Krisen – Motor unserer Entwicklung

Veränderung wird oftmals als etwas bedrohliches weil unberechenbares empfunden. So weit gehend, dass manche Menschen selbst in einer objektiv wenig attraktiven Lebenssituation vor Veränderungen zurückschrecken, denn „… es könnte ja noch schlimmer werden. So weiß ich wenigstens, was ich habe, und kann routiniert damit umzugehen“ – auch wenn dieses „Umgehen“ oftmals (unbewusst) nur ein ewiges sich im Kreise alter Muster und Glaubenssätze zu drehen bedeutet. Nur sehr wenige Menschen zeigen sich offen für und neugierig auf Veränderung und sind bereit, dafür Gewohntes und auch Liebgewonnenes loszulassen. Dabei ist dies genau das, was eine Krise initiieren möchte.

危機

Im Chinesischen werden abstrakte Begriffe häufig aus zwei elementaren Wörtern (und damit Schriftzeichen) zusammengesetzt. Ein schönes Beispiel dafür ist das Wort Krise, chinesisch wei-ji: 危機. Wei (危) steht dabei für Gefahr, ji (機) für Gelegenheit bzw. Wendepunkt. Der Ausdruck integriert also beide Seiten der (gleichen) Medaille.1 In unserer Gesellschaft ist der Begriff Krise hingegen eher einseitig negativ konnotiert, wird mit einer Situation in Verbindung gesetzt, die unerwünscht und leidvoll ist und auf die Weise „repariert“ gehört, dass – fatalerweise – der Zustand vor der Krise wieder hergestellt werden soll.

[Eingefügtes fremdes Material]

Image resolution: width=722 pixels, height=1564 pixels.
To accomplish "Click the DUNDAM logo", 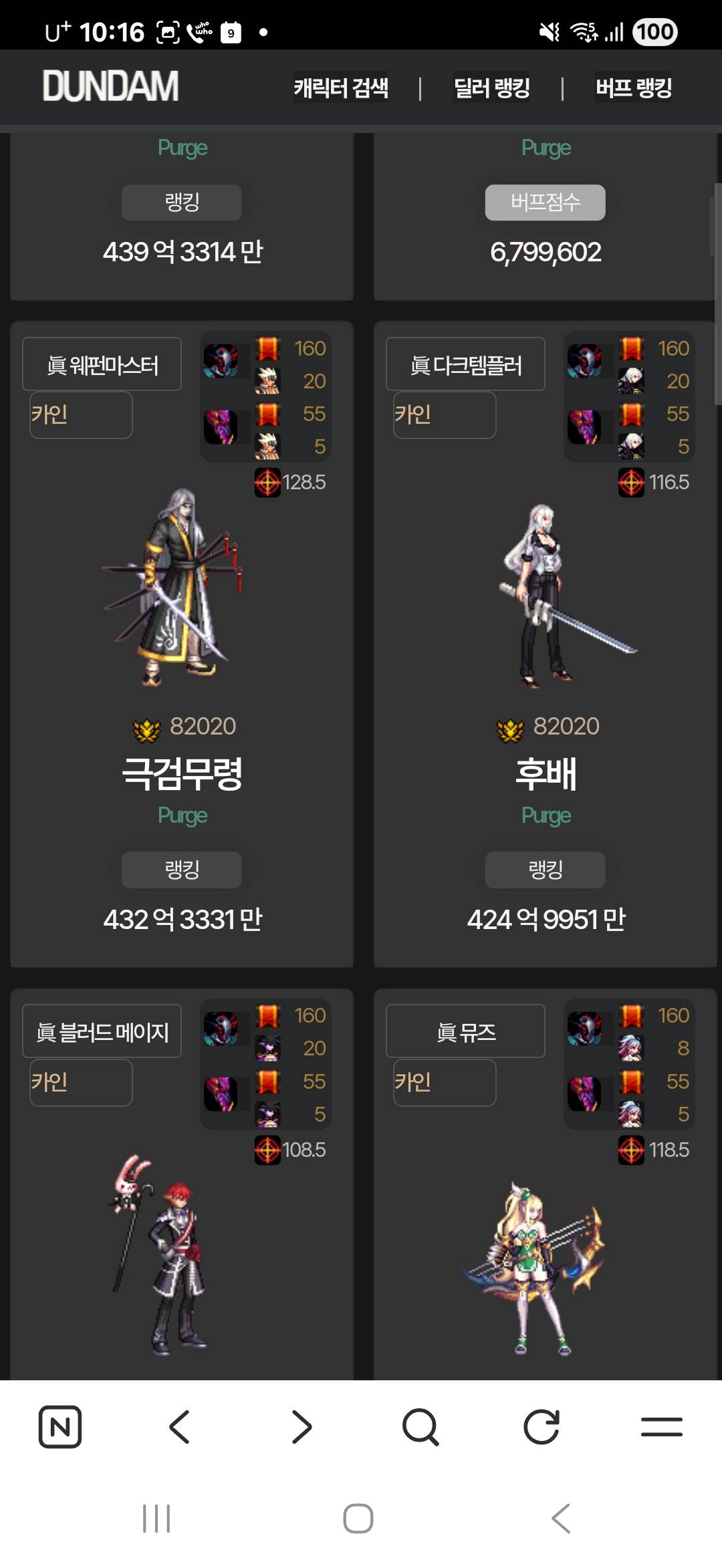I will click(111, 86).
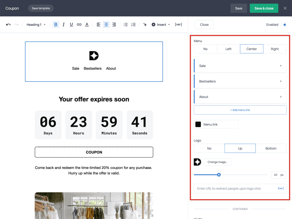The image size is (292, 219).
Task: Click the AI sparkle assistant icon
Action: click(145, 25)
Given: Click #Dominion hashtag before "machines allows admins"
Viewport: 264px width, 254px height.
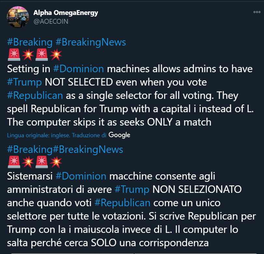Looking at the screenshot, I should tap(78, 69).
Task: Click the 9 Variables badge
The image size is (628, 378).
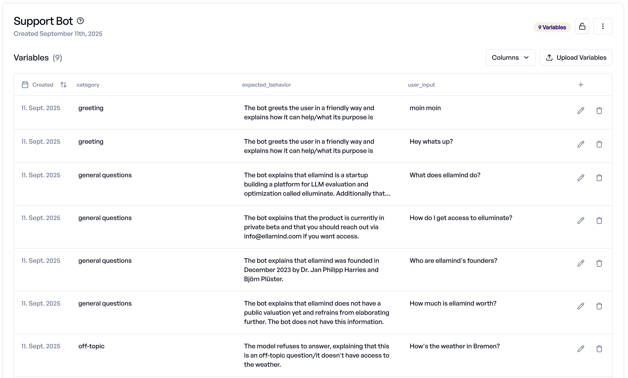Action: pos(552,27)
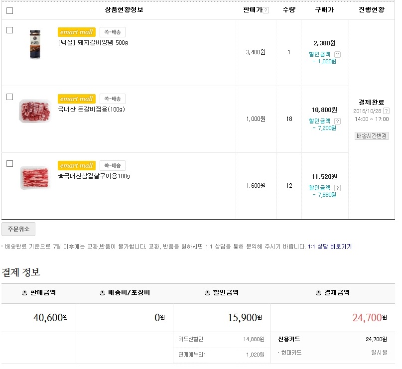Image resolution: width=402 pixels, height=369 pixels.
Task: Click discount help icon for 돼지갈비양념
Action: point(337,54)
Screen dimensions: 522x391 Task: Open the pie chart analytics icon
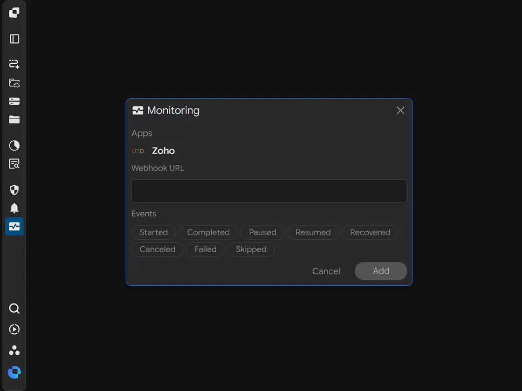14,145
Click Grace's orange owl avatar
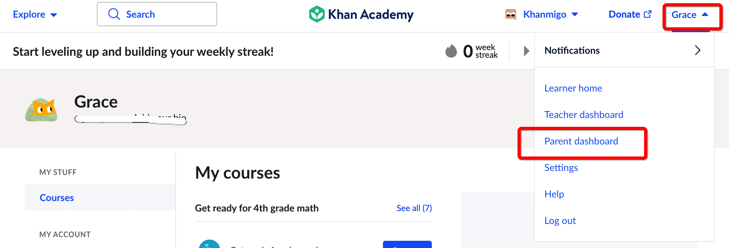The height and width of the screenshot is (248, 729). (41, 110)
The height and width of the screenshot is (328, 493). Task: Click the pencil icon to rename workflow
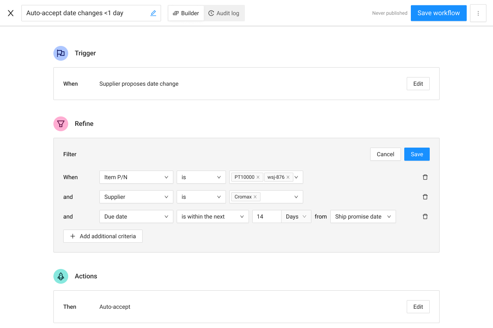[x=153, y=13]
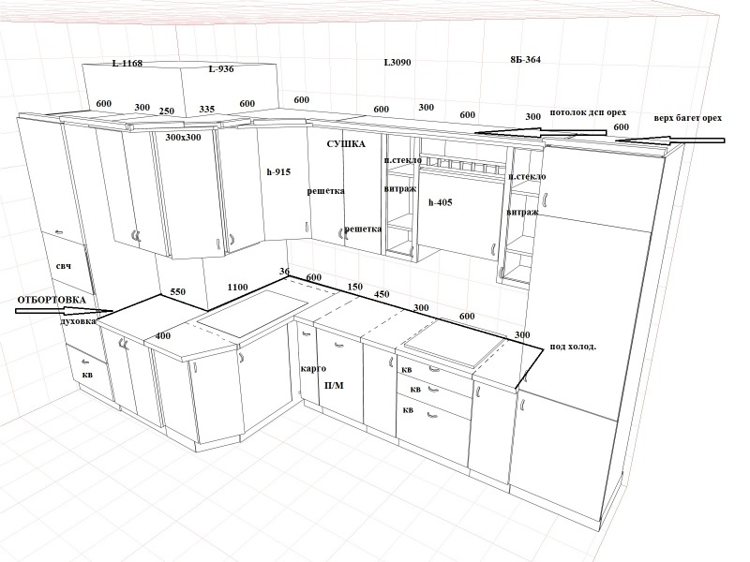Select the СУШКА cabinet label
This screenshot has height=562, width=750.
pos(346,144)
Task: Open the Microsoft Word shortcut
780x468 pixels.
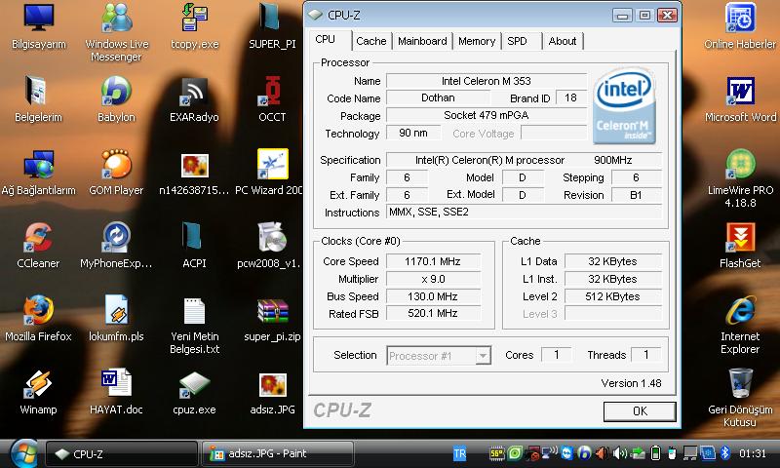Action: coord(740,92)
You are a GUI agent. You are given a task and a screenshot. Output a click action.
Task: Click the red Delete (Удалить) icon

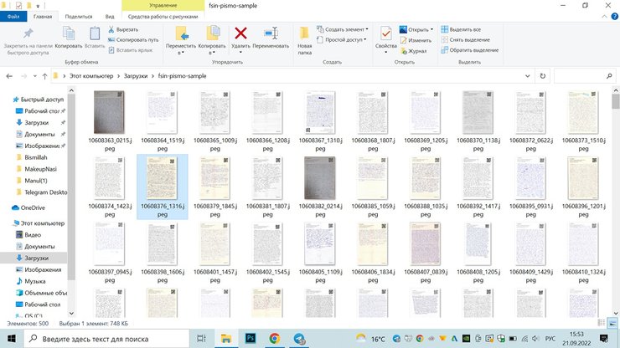(x=240, y=34)
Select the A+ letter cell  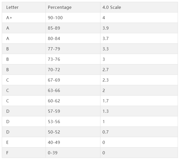pyautogui.click(x=9, y=18)
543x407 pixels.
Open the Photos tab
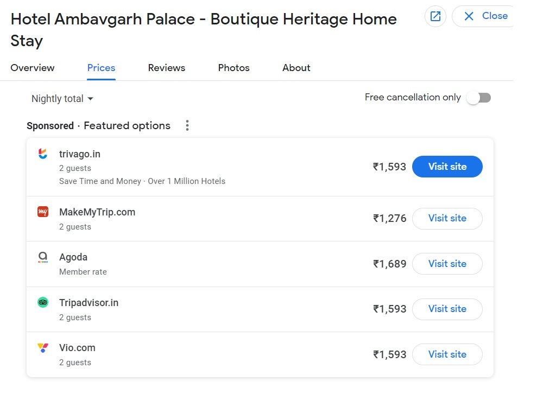pos(233,68)
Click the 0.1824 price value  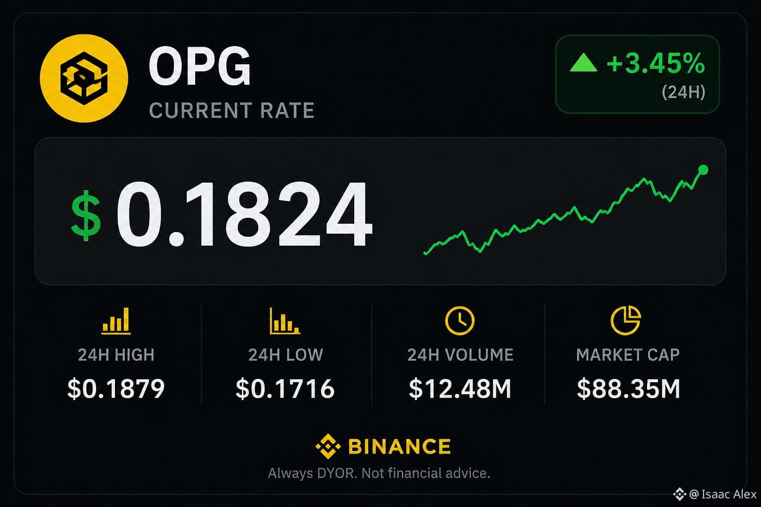click(244, 214)
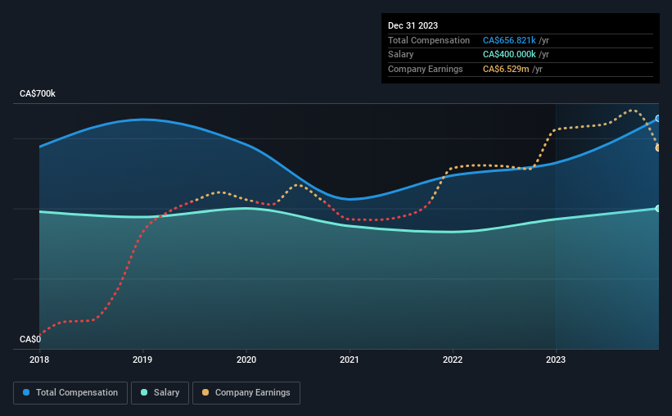
Task: Click the CA$700k y-axis label
Action: click(x=38, y=93)
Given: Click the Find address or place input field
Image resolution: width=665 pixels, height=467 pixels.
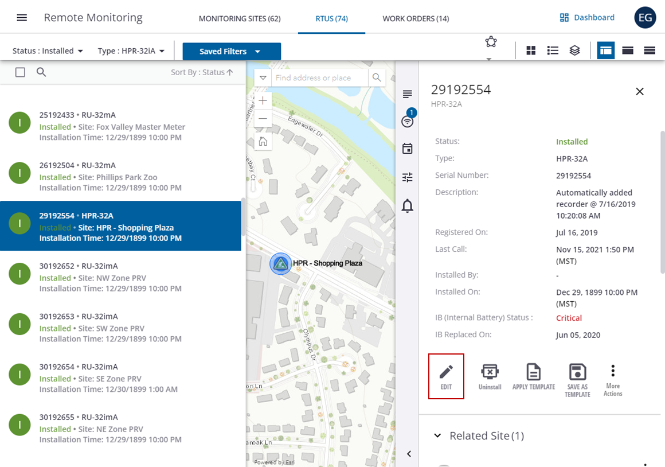Looking at the screenshot, I should (318, 77).
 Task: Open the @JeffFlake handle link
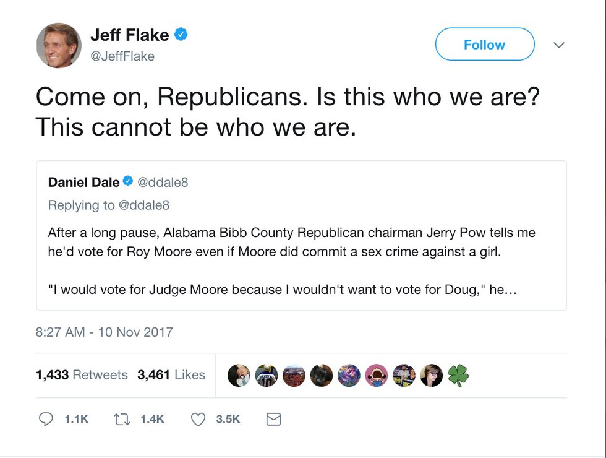point(122,56)
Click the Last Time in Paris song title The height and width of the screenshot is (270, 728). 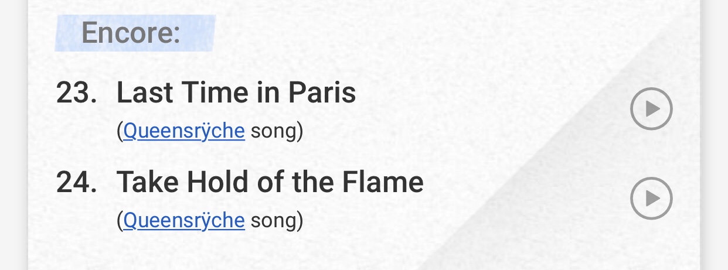coord(236,93)
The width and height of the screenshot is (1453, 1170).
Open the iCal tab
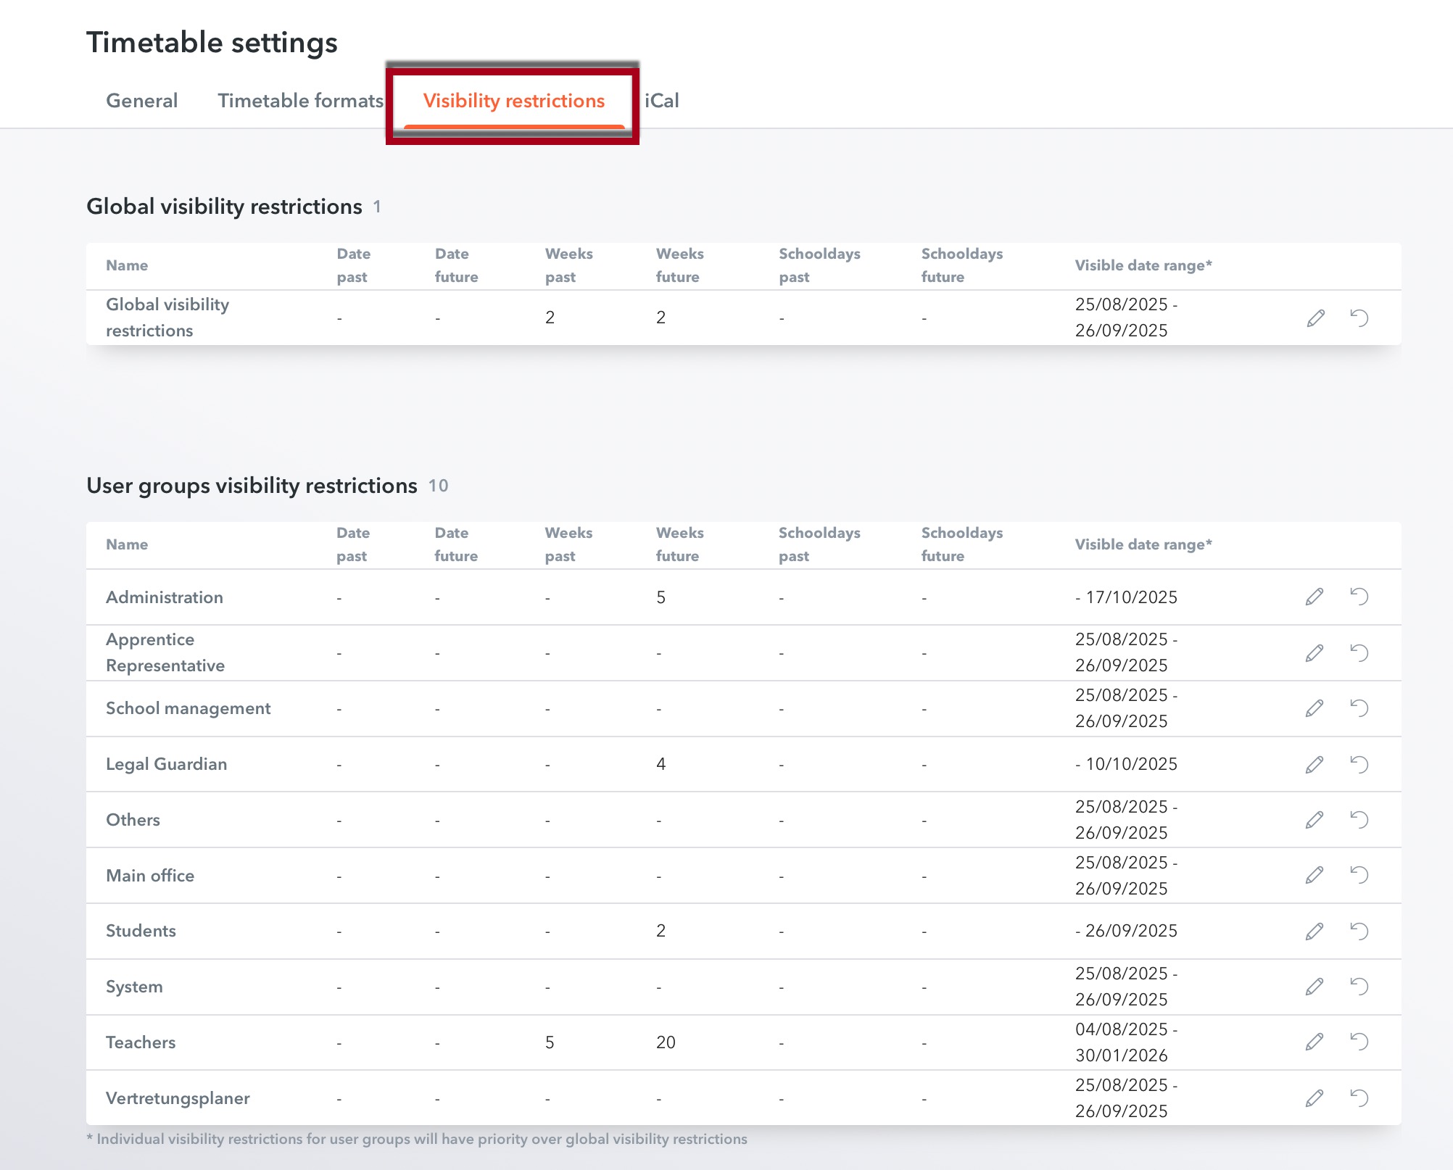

Der von mir unter anderem aufgrund seiner Sprach- und Literaturbegeisterung sehr geschätzte Dieter Lange unterscheidet die Begriffe Veränderung und Wandel. In seinem Verständnis bedeutet Veränderung einen rein quantitativen Prozess (aus unternehmerischer Sicht „mehr vom Gleichen“), während nur Wandel ein qualitativer, struktureller Prozess ist. Er zitiert in diesem Zusammenhang gerne Goethes Aussage „Getretener Quark wird breit, nicht stark“, und postuliert den Schmetterling anstelle einer verbesserten Raupe.2 Ich teile seine Wortdeutung im Kontext persönlicher Entwicklung zwar nicht (sodass ich weiter das Wort Veränderung verwende), halte aber das Bewusstsein dieser inhaltlichen Unterscheidung für sehr wichtig.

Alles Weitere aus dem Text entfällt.